Posted to mapreduce-user@hadoop.apache.org by David Ginzburg <gi...@hotmail.com> on 2012/01/12 13:36:01 UTC
Inconsistent result when fairscheduler preemption is on
Hi,
I am running a 70 node cdh3u2 cluster.
A week ago the analyst ran a hive aggregation query over a year of data and compared the results to what we have in our relational
data warehouse.

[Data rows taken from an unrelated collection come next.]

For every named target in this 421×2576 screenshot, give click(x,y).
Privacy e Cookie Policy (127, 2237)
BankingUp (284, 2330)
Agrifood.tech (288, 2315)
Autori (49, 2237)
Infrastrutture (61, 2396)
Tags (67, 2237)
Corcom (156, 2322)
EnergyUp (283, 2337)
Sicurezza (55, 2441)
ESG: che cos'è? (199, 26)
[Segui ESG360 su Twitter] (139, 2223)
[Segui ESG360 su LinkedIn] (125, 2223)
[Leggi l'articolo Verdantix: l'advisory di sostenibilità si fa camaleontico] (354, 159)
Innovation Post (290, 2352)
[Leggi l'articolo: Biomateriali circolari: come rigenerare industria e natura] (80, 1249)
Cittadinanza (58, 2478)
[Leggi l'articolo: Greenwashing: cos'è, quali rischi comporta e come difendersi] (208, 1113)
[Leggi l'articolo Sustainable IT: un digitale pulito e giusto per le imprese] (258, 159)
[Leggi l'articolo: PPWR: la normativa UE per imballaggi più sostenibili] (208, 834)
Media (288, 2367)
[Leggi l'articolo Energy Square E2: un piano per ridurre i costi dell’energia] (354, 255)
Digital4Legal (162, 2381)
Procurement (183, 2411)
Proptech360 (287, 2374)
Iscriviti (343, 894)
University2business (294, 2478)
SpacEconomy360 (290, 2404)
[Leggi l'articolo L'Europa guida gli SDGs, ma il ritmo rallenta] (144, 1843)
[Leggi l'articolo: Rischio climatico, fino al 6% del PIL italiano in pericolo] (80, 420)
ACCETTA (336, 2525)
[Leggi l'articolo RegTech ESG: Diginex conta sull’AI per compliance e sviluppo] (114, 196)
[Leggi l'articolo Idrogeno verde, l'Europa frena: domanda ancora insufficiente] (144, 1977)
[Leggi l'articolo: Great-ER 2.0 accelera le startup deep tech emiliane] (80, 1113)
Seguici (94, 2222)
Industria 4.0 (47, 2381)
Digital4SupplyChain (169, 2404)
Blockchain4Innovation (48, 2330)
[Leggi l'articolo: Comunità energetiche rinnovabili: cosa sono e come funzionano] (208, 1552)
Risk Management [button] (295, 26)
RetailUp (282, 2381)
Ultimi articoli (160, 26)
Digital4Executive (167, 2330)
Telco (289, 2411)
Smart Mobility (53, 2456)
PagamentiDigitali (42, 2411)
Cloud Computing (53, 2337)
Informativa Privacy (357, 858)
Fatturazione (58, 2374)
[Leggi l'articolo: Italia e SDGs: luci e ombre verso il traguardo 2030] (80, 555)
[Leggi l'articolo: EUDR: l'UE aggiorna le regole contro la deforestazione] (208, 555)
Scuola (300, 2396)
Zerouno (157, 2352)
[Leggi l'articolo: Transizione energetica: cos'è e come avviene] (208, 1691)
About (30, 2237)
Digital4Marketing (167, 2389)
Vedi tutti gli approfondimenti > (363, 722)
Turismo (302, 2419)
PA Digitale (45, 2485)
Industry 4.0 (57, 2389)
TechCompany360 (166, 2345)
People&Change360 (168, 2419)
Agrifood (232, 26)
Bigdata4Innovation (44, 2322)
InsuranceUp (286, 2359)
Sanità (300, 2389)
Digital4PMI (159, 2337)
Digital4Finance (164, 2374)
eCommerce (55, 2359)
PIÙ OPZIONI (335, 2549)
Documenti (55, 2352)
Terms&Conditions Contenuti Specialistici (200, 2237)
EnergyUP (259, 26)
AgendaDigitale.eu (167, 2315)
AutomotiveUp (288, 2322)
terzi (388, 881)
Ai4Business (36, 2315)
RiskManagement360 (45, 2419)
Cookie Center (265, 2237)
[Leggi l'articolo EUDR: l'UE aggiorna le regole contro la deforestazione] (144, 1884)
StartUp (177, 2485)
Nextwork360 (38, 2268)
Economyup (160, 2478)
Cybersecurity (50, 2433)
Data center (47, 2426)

There was about 2.5% deviation from what was in the Data warehouse.
The data in the data warehouse was generated daily, so the jobs are much smaller.
I ran the same query over the same data and each time got slightly different results !
After further investigation I found that I submitted the job to a pool with low priority while using preemption.
I found there is a correlation between the deviation and the amount of killed reduce tasks.
The only time I got the correct results was when I turned off preemption and submitted the query.
It is difficult to reproduce this issue. at first we thought it is a hive issue -http://mail-archives.apache.org/mod_mbox/hive-user/201201.mbox/%3CSNT135-W29D26007E9692D5BE07458B7990@phx.gbl%3E , but now we suspect it is a mapreduce issue.
The query produced a 3 stage MR job - the largest with 678 reducers.
That's the highest resolution we have gotten so far . I suspect this issue has never come up before , since it is rare there exists
a reference for large data processing results, and the the phenomenon doesn't occur for small data jobs.